■ What to do: Only one portion of the data is to be written out: from the line bearing "You are a GUI" through the line bearing "This screenshot has width=1312, height=738.". Write it exactly as it appears.

■ Information provided:

----

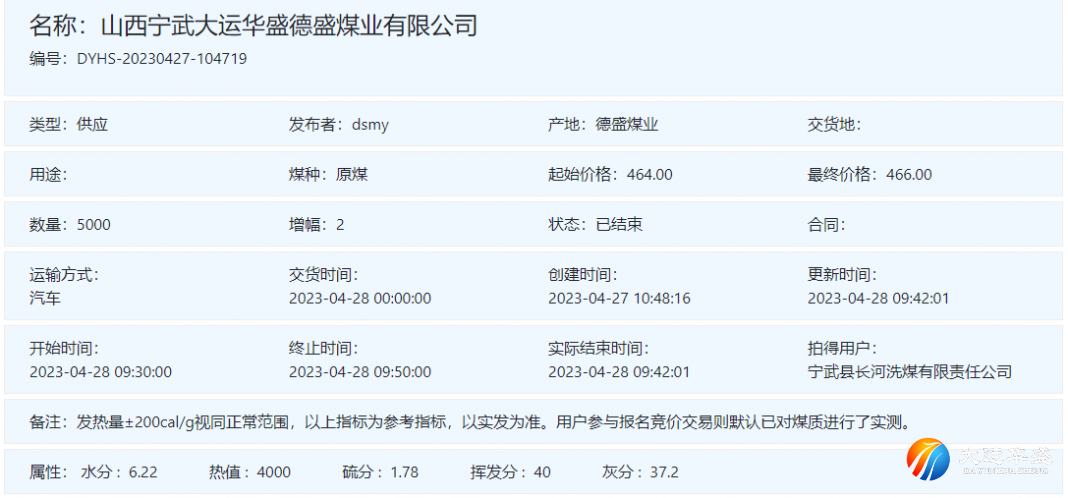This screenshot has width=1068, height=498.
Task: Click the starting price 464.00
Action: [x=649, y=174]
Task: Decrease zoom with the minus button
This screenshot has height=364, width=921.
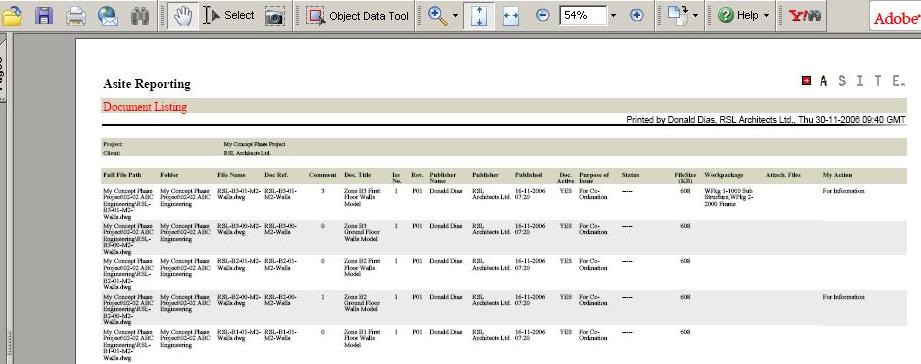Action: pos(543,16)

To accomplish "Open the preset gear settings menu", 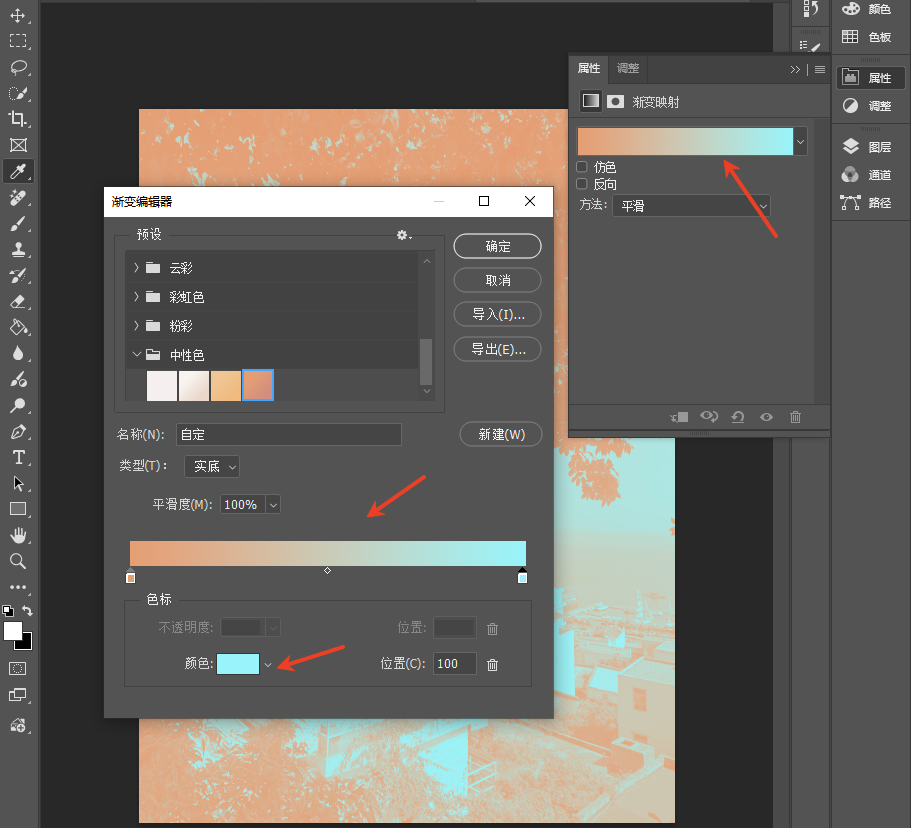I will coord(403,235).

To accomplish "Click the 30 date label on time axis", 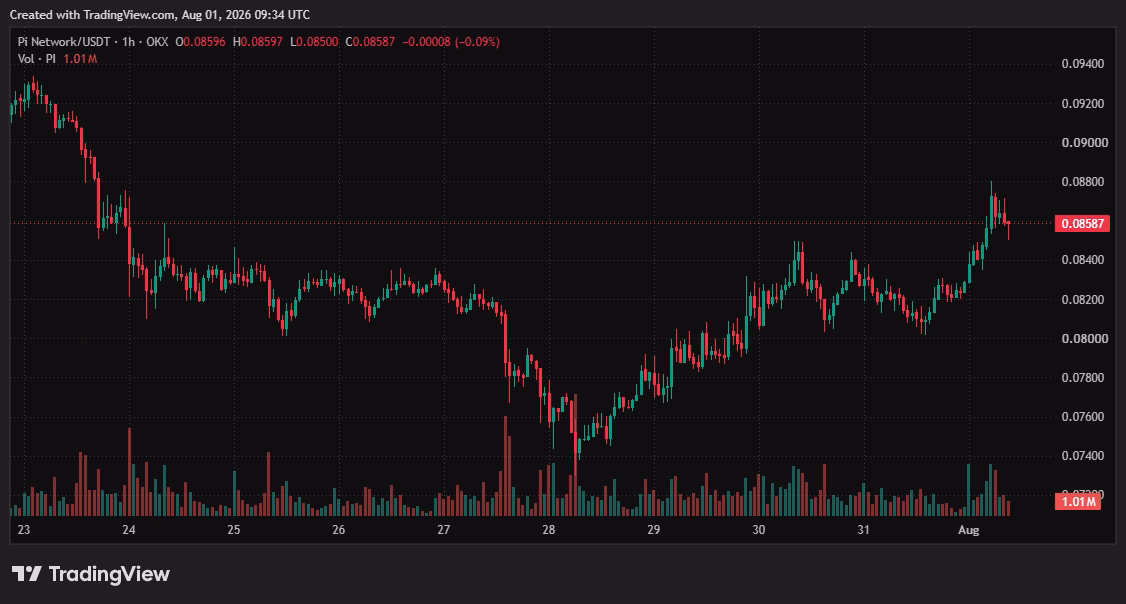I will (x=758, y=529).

----

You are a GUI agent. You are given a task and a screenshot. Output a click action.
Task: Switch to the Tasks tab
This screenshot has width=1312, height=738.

----

■ Written solution:
You are a GUI agent. You are given a task and a screenshot. Output a click action.
Task: Switch to the Tasks tab
This screenshot has width=1312, height=738.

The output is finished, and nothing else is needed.